Statistical analysis
We investigated the association between pre- and postnatal exposure to PM10 and maternal smoking during pregnancy with lung function at 6 weeks and 1 year of age in adjusted linear models and with LRTI in adjusted logistic models. A priori selected covariates that could potentially act as confounders included sex, birthweight (kg), age for weight z-scores at birth based on the Fenton Growth Chart, maternal HIV status, ancestry of child, age and height at time of lung function measurement, and socioeconomic status quartile. Associations with PM10 were additionally adjusted for maternal smoking behaviour during pregnancy based on prenatal urine cotinine measures. In a sensitivity analysis, associations with lung function were further adjusted for LRTI in the first year. All associations including genotyping data were additionally adjusted for genotyping array (PsychArray or Global Screening Array) and for the first five principal components to correct for population stratification (supplementary figure S1).

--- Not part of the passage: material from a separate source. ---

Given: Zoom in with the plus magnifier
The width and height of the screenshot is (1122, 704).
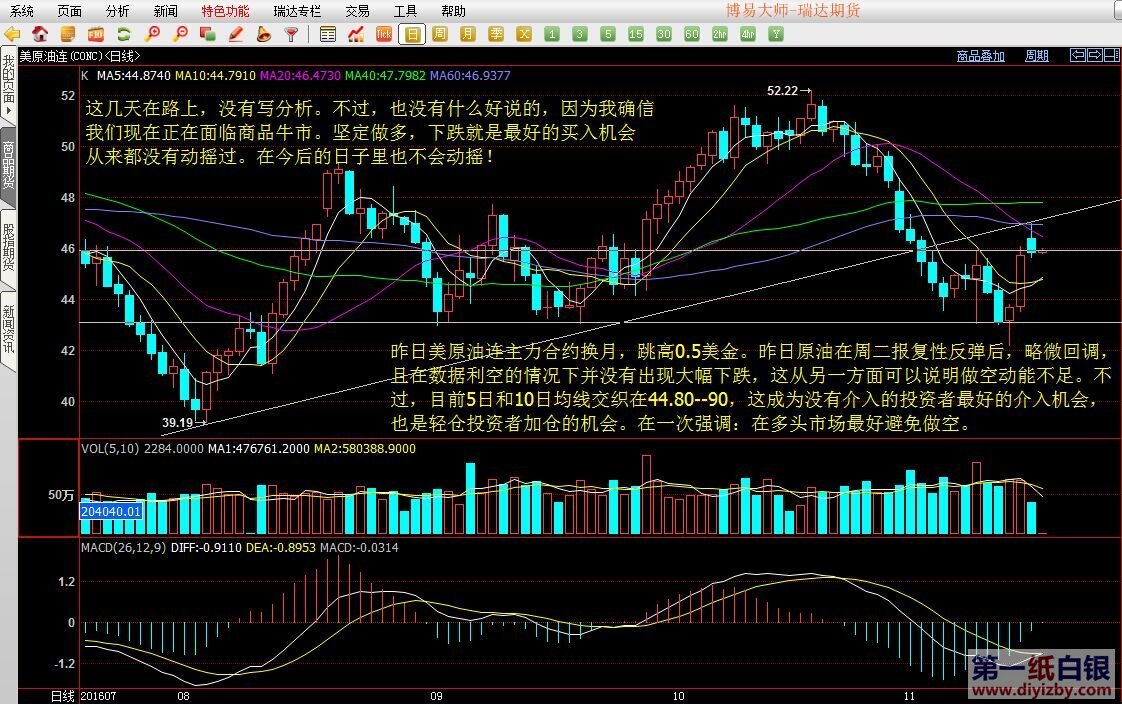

To investigate the impact of genetic factors on the association between PM10 or maternal smoking during pregnancy with early lung growth, we summarised the genetic susceptibility to childhood-onset asthma in a genetic risk score (GRS) and estimated its interaction with PM10 or maternal smoking during pregnancy on newborn lung growth in a linear regression analysis. The GRS was based on summary statistics from a recent genome-wide association study (GWAS) of childhood-onset asthma in the UK Biobank (13 962 cases and 300 671 controls) [11] and was calculated using PRSice [23]. PRSice calculates the sum of alleles weighted by their effect sizes estimated from a GWAS of the phenotype of interest in an independent sample (here from [11]) using an approach called clumping and thresholding. Clumping was used to obtain SNPs in linkage equilibrium with r2<0.1 within a 250 bp window, keeping the SNP with the lower p-value observed in the external dataset for the analysis (refer to supplementary tables S1 and S2 for a list of SNPs that were included in the construction of the GRS after clumping and thresholding; summary statistics are published under https://genepi.qimr.edu.au/staff/manuelF/gwas_results/main.html). Multiple scores were then created for containing SNPs selected according to the significance of their association with the phenotype. As proposed in [23], the GRS that predicts the specific lung function parameter best (highest R2) was used for analysis (supplementary table S3). Since the distribution of GRSs strongly depends on ancestry [24], GRSs were calculated in ancestrally homogeneous subgroups (Black African versus mixed ancestry) adjusted for sex, genotyping array and the first five principal components. The resulting GRSs were standardised (z-scores) to control for ancestry-specific differences in distribution before the data from both ancestries were merged for the subsequent interaction analyses.
Results
Description of study participants
The characteristics of the study participants (n=270 infants) are described in table 1. Around half of the infants were female (45%) and the infants were almost equally distributed between two population groups (56% Black African and 44% mixed ancestry). A high percentage of mothers were infected with HIV (24%) and there were many active smokers among pregnant women, as well as high rates of passive smoke exposure, as determined by maternal cotinine measurements. Approximately one-third of the children had at least one LRTI in the first year of life.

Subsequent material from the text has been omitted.